◆ Instructions for the task ◆
Find the line containing "Task: Pick the" in the records below. Copy exactly that line and each one after it, ending at the line containing "You are a computer-use agent.", and nothing more.

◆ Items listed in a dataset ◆

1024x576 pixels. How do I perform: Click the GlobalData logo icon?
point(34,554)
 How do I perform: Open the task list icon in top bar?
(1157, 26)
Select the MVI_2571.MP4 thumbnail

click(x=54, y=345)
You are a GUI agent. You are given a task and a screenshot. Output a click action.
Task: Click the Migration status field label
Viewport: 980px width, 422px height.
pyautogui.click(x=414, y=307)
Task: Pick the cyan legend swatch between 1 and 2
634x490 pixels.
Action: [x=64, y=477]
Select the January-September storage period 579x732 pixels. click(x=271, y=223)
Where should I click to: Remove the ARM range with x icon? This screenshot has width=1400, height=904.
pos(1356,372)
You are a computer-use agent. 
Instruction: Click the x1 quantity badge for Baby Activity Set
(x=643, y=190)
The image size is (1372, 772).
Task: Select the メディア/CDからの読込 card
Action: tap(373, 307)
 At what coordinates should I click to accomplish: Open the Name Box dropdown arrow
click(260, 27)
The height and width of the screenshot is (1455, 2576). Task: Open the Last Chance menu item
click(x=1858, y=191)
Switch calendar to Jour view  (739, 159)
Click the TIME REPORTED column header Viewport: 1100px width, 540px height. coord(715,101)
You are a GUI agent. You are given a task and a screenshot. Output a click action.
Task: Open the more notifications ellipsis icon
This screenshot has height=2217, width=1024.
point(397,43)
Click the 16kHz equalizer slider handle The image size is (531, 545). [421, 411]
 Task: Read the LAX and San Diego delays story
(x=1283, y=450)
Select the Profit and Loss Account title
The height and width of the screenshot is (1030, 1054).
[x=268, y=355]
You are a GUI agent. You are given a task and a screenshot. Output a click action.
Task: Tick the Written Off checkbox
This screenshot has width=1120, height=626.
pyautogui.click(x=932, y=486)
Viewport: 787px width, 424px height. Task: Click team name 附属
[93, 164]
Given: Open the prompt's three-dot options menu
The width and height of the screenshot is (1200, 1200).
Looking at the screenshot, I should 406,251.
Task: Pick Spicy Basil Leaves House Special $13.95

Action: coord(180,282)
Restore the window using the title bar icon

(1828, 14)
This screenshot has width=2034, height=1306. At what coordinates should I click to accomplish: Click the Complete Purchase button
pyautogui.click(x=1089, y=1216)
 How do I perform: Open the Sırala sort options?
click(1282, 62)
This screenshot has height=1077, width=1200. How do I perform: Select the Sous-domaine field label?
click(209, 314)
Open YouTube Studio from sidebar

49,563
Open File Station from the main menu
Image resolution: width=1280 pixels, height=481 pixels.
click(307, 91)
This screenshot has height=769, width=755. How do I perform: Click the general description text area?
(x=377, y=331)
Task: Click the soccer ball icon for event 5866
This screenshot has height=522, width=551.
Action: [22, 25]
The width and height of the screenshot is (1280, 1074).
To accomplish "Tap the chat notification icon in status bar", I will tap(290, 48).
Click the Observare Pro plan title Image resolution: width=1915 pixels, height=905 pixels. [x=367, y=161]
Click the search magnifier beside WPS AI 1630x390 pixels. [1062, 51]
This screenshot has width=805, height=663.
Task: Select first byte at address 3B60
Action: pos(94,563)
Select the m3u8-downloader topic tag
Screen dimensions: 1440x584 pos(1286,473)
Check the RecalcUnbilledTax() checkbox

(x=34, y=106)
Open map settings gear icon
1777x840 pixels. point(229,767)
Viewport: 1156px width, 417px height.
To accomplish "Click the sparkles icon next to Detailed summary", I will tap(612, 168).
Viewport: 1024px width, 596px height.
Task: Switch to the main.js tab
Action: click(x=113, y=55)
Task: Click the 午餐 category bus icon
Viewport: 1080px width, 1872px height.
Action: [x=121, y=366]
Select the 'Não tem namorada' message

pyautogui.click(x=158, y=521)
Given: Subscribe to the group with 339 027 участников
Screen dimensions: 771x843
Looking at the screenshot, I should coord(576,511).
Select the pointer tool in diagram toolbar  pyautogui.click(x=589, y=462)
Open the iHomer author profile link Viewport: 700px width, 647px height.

◆ The completed task ◆
Task: Pick the cyan legend swatch between 1 and 2
634x490 pixels.
Action: [x=64, y=477]
Select the January-September storage period 579x732 pixels. click(x=271, y=223)
Where should I click to: Remove the ARM range with x icon? This screenshot has width=1400, height=904.
pos(1356,372)
You are a computer-use agent. 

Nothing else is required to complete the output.